Until now I've avoided mentioning software as much as possible, since for the most part it's been in flux throughout this project. This time around, the software is more-or-less complete with some tweaks coming here and there.

the basic format of the code hasn't changed much since last time I talked about it, but here it is: 

1. take array (used to represent image) from program memory and move it into ram
2. take array and split it up into multiple different color arrays
3. shift out those color arrays to the anode-side shift registers
4. shift the cathode-side shift registers to pulse those LED's on
5. repeat 2-4 until a new image is loaded in.

Additionally I created an interrupt subroutine which handles the rotation calculations by interpreting the rotation rate and adjusting the frame display time. Since the matrix divides it's rotation into 5 frames we can take the total time passed between each interrupt and calculate how long it should take to be at that same point again then divide it out to determine each frame's time. 

ISR (PCINT1_vect) {
  interruptFlag = true;
}

The interrupt used is shown above, it  just flips the interrupt flag which will be handled every time the changeImage() function is called. I had to use the PCINT1 interrupt since the pins for INT0 and INT1 were carelessly used by me when I was creating the PCB. 

void changeImage() {
  /*if interruptFlag and a interrupt hasn't been triggered in the last 50ms and PC2 reads a high value */
  if (interruptFlag && micros() > 50000 + lastInterrupt && PINC & (1 << PC2)) {

    interruptFlag = false;

    //we know when the last rotation was and we know when now is
    //so lets make sure the frame displays for the right amount of
    //time for our current speed

    frameDisplayTime =  recalcAnimationTime(lastInterrupt, micros());

    //store again
    lastInterrupt = micros();

  } else {
    interruptFlag = false; //because that was a false positive (probably noise)
  }

  if (micros() > Time + frameDisplayTime) {
    Time = micros();
    currentPositionInArrays++;
    if (currentPositionInArrays >= 5) {
      currentPositionInArrays = 0;
    }

    //move from flash storage to ram
    memcpy_PF(RenderImage, array0[currentPositionInArrays] , 110);

  }
}

the code above only gets called a single time in the main loop of the program. For the most part this is sufficient since I've done a ton of optimizations recently that significantly reduced the execution time of the loop. There is a small drift in the image as a result of this method to handle the interrupt, but I think I’ll leave it as is for now. The interrupt is checked each time it's called and has to meet 2 other conditions if the flag is written true: 

• that an interrupt hasn't been handled in the last 50ms
• that PC2 (the pin used to trigger the interrupt) is currently reading high

the first condition is just to eliminate some weird behavior I observed and the second is just to try and make sure the interrupt is executed only when the opto-interrupter is actually detecting the rotation marker. then the frame display time is calculated by the function below and the new time is stored. If all the conditions aren't met however the flag gets written false since it can be assumed the interrupt was premature or just attributable to noise. 
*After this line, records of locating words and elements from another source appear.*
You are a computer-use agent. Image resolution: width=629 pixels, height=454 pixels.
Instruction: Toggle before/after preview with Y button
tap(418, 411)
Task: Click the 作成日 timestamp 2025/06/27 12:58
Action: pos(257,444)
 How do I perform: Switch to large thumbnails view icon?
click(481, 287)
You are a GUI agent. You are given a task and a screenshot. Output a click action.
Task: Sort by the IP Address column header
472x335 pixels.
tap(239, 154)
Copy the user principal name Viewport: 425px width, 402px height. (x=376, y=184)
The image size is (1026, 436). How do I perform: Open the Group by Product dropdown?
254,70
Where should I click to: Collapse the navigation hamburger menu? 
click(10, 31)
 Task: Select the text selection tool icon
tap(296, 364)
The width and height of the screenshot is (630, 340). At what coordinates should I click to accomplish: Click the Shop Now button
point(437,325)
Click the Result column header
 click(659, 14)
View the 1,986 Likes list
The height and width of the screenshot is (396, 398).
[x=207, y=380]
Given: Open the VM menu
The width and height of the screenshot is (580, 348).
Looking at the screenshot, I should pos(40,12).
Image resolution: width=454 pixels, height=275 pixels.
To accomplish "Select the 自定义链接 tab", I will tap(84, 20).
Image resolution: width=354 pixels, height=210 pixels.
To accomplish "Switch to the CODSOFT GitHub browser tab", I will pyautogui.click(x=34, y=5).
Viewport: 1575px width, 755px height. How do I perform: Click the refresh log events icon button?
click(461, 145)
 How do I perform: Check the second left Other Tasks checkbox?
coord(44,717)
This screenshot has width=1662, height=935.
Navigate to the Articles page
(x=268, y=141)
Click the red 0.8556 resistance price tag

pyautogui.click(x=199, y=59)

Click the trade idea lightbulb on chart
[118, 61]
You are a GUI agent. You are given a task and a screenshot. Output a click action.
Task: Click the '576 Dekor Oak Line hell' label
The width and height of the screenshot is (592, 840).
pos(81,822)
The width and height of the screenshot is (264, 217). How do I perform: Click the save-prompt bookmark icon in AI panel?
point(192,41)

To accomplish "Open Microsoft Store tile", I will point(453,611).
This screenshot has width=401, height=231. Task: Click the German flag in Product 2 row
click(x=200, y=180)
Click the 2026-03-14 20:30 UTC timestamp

unsigned long recalcAnimationTime(unsigned long lastTime, unsigned long currentTime) {
  return (unsigned long)((currentTime - lastTime) / 10);
}

the animation is calculated by this simple function, since everything's timed in microseconds all variables to do with frame time are unsigned longs. 

other than these changes the code is more-or-less the same with some bloat removed and comments added. if you have any questions feel free to comment!

that just about wraps up the recent updates to this project, functionally it's done and just needs some animations to make it come alive!